Middle Earth gambling
The estate of J.R.R. Tolkien and Warner Bros. have reached a settlement over the use of The Lord of the Rings characters in slot machines and other merchandising. The terms of the settlement were not disclosed, but the lawsuit by the estate had claimed copyright infringement and breach of contract because of the use of Tolkien characters in ways that were allegedly not agreed on when the rights were transferred in 1969.
The very existence of Tolkien gambling devices, some of which are manufactured by Reno-based company International Game Technology, nearly escaped the estate’s notice. It was only a spam mailing that revealed the usage. Warner countersued, claiming it was harmed by the filing of the suit, which said Tolkien fans had expressed “consternation at seeing The Lord of the Rings associated with the morally questionable—and decidedly nonliterary—world of online and casino gambling.”

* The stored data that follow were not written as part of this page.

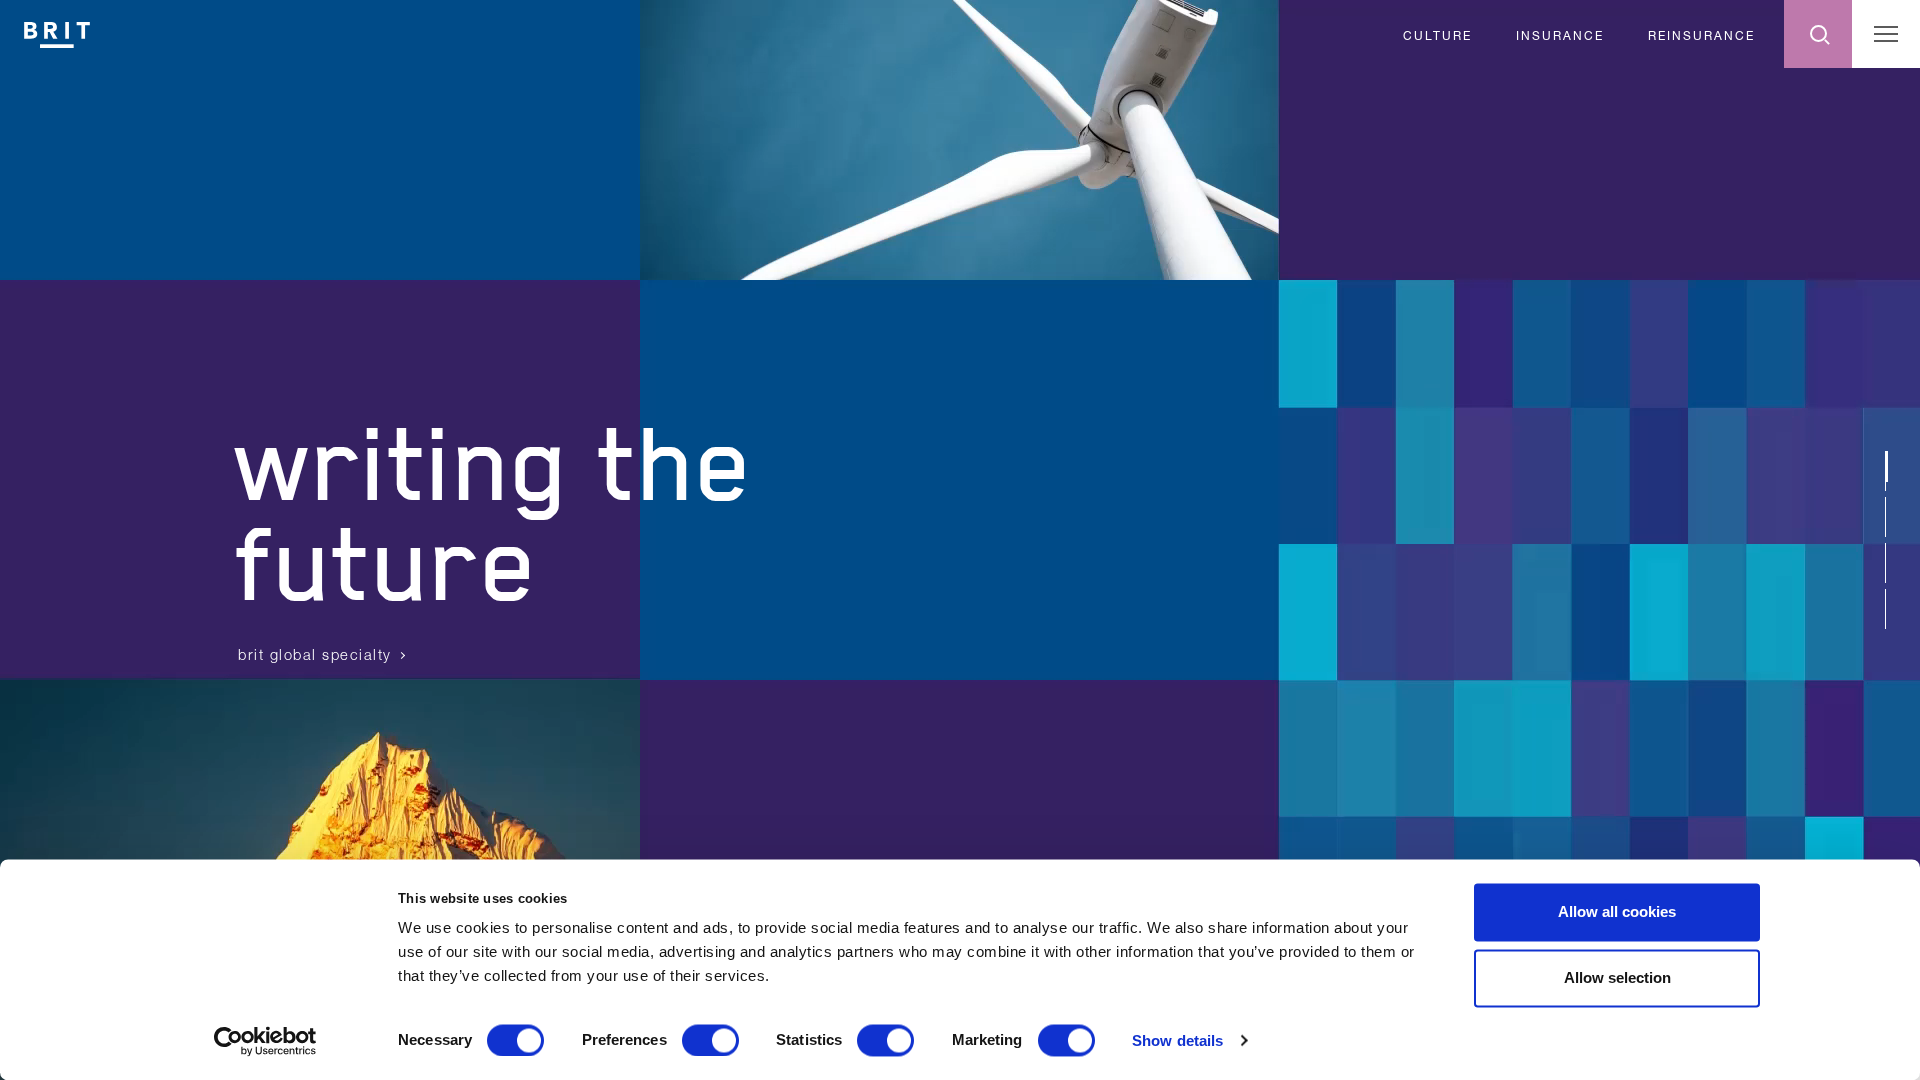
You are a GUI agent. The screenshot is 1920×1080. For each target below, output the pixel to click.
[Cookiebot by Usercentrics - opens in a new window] (265, 1041)
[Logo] (57, 31)
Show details (1177, 1040)
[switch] (710, 1040)
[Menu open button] (1886, 34)
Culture (1437, 35)
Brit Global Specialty (315, 654)
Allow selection (1617, 977)
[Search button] (1818, 34)
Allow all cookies (1617, 911)
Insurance (1560, 35)
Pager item (1887, 464)
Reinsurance (1701, 35)
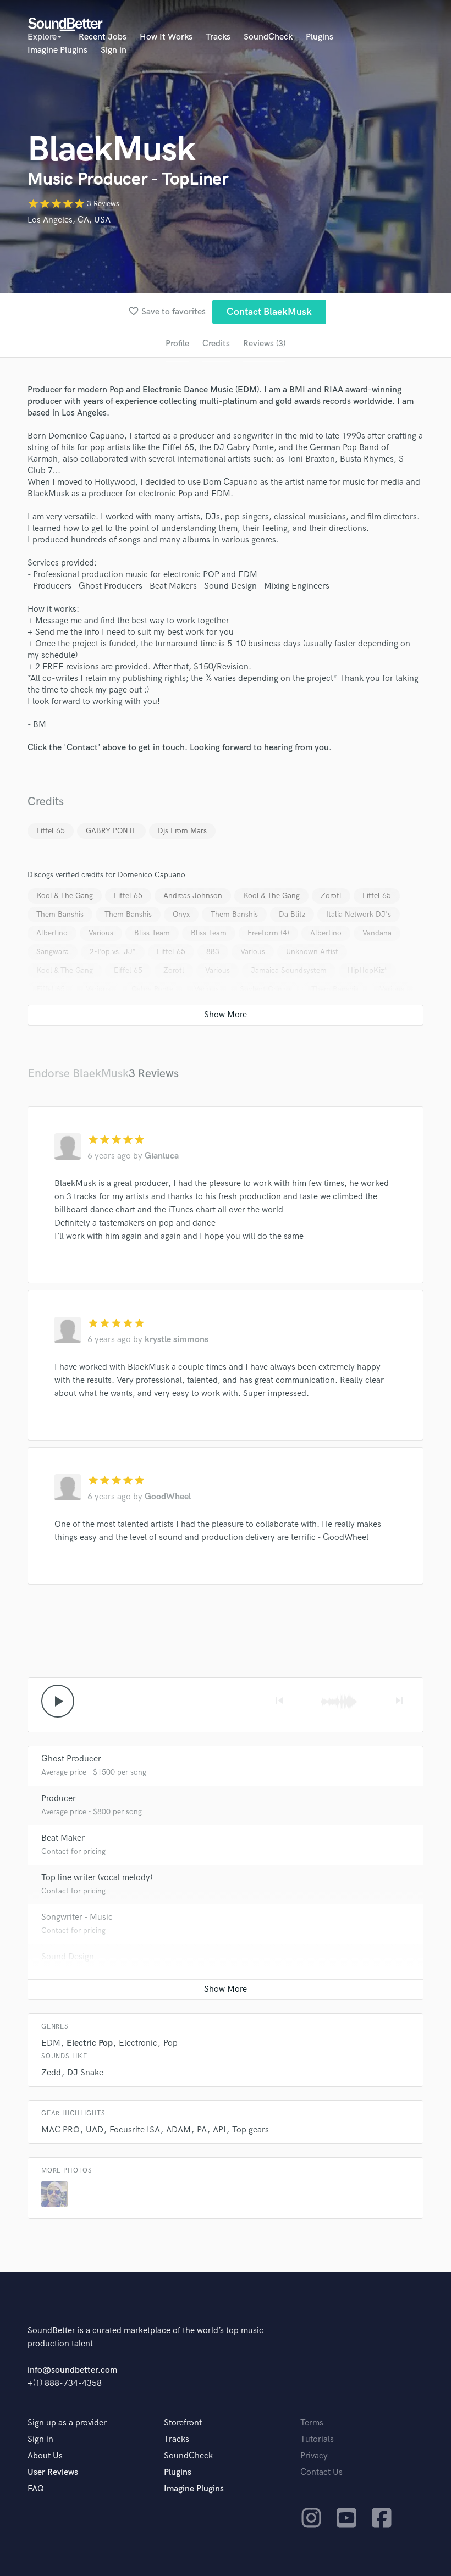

Movie corporations have long been known for a deeply entrenched culture of corruption. “Well, Jack, I’ve got a notion you’re screwing me,” John Wayne is reported to have said to studio executive Jack Warner. “Duke, of course we are, but we’re your friends,” Warner replied.
Corruption by the studios is rarely prosecuted. The bestseller Indecent Exposure by David McClintick deals with $65,000 stolen by Columbia Pictures president David Begelman and the way the Columbia board of directors persecuted Begelman’s accusers.